Lyrio Khort wysłuchał słów Zaaine`a, powoli choć ostrożnie się do nich przekonując. Bez wątpienia mężczyzna nie kłamał, przynajmniej tak mówiła intuicja Łowcy Nagród. I był prawie gotów pójść z nim na ugodę, gdy na drugim kanale odezwał się stary, cholerny, wierny Ziggy.
-Jest jak jest- powtórzył Lyrio do siebie słowa, które przed chwilą wypowiedział specjalista. Dziwne, bardzo dziwne to było, lecz to kolokwialne powiedzonko z Księżyca Przemytników jakimś nietypowym ciągiem skojarzeń doprowadziło Łowcę do jasnego wniosku. To przecież jebany teren Huttów, tu kłamią i działają na maksa wszyscy jak się tylko da- pomyślał mężczyzna przyglądając się jednemu z swoich ciężkich miotaczy, obracając go tak, iż refleksy światła zatańczyły z gracją baletnicy na pokryciu pistoletu. Khort cmoknął do siebie.
Do ich lokalizacji zbliżał się nierozpoznany konwój statków. Jeden większy od nieszczęsnego Proroka, kilka mniejszych- zapewne eskorta myśliwców. Prorok miał sporo modyfikacji, był naprawdę nieźle stuningowany. Wszystkiego dokonał dobry przyjaciel oraz okazjonalny kochanek Lyrio- Sane Laddio (również człowiek).
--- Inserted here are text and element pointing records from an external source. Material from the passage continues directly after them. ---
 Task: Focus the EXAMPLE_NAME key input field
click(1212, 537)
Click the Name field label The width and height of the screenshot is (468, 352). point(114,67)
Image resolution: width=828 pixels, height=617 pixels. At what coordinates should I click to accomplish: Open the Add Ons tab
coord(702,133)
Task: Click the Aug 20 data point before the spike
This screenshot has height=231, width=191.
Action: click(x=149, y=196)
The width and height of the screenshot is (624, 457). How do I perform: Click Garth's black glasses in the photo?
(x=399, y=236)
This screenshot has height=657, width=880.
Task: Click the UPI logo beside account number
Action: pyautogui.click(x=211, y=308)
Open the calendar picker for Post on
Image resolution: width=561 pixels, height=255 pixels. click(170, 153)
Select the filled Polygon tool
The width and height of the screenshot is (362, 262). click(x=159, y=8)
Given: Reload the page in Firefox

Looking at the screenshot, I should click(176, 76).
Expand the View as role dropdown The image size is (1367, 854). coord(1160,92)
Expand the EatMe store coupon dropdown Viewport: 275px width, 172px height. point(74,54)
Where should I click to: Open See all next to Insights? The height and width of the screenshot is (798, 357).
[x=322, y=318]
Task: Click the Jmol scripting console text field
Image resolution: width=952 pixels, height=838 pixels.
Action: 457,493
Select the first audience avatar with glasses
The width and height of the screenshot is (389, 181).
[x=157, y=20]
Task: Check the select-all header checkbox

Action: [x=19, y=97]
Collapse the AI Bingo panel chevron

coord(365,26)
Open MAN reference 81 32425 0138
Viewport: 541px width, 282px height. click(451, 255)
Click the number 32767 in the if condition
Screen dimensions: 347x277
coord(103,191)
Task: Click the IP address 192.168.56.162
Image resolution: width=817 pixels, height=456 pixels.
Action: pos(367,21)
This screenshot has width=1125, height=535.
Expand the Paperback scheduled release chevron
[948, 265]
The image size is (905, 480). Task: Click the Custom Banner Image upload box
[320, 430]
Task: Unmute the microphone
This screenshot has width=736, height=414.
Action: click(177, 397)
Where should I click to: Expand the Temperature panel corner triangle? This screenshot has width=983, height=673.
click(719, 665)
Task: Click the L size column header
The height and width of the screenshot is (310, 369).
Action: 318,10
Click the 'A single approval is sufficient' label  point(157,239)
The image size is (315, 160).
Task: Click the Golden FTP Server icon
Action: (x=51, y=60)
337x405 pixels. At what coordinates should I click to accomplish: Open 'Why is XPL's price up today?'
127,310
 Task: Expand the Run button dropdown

Naprawdę genialny mechanik, technik z cudownym poczuciem humoru oraz nieskończonym, ognistym libido.
Gdyby dowiedział się, że hipernapęd musiał zostać wyłączony z powodów problemów ze stabilnością, część powłoki doznała znaczących uszkodzeń, a jeden silnik szlag trafił bez wątpienia dokonał by niezłego pokazu swojego temperamentu. Jeśli Lyrio przeżyje cały ten bajzel będzie musiał go odwiedzić. Laddio miał spory warsztat (oraz złodziejską dziuplę) w przemysłowo-magazynowym okręgu Nar Shaddaa, więc będzie to też dobre miejsce na kryjówkę. Niemniej rozmyślanie o przyszłości Khort odłożył na dalszy plan. Działać, należało działać. Wszystko okazało się tysiąckrotnie poważniejsze niż początkowo się wydawało.
Łowca Nagród odezwał się na kanale łączącej go z Ziggym.
-Ziggy wykorzystaj na tyle na ile się da skanery Proroka. Chcę dowiedzieć się jak najwięcej o nadlatującymi konwoju. Wiem… z tej odległości może być trudno, ale myślę że uda rozpoznać Ci się ich formację. Jeśli tak porównaj ją z powszechnie znanymi wzorami szyku z swoich baz danych. Chce wiedzieć czy to Imperium, Kartele czy nawet jebana Rebelia, bo w obecnej sytuacji może to być ktokolwiek. Nigdy nie widziałem, by gangsterzy lecieli zwartą wojskową formacją, więc może z tych informacji rzucimy nieco światła na obecna sytuację. Również monitoruj na bieżąco czy z bunkra nie lecą jakieś dodatkowe sygnały… cholera… ten Nikto, który grzebał przy nadajniku i już gryzie glebę musiał wysłać wiadomość… i teraz nadlatuje wsparcie. Bez odbioru.
Lyrio zaczął zastanawiać się czy nie odezwać się ponownie do Zaaine`a. Nie chciał jednak dawać mu znać, iż wie o nadlatujących jednostkach. Postanowił tym razem samemu poczekać będąc w ciągłej gotowości. Dla pewności włączył jeszcze raz MFV* w hełmie, wypatrując możliwych zagrożeń z wnętrza bunkra. Z każdą sekundą miał coraz większą chęć “wbić” pieść z w pełni naładowanym ładunkiem rękawicy bojowej prosto w zieloną skórę Twi`leka.
*MFV- wieloczęstotliwościowa wizja, pozwalająca Lyrio mówiąc prosto "widzieć przez (cienkie) ściany" jak również wykrywać wroga za lżejszymi osłonami.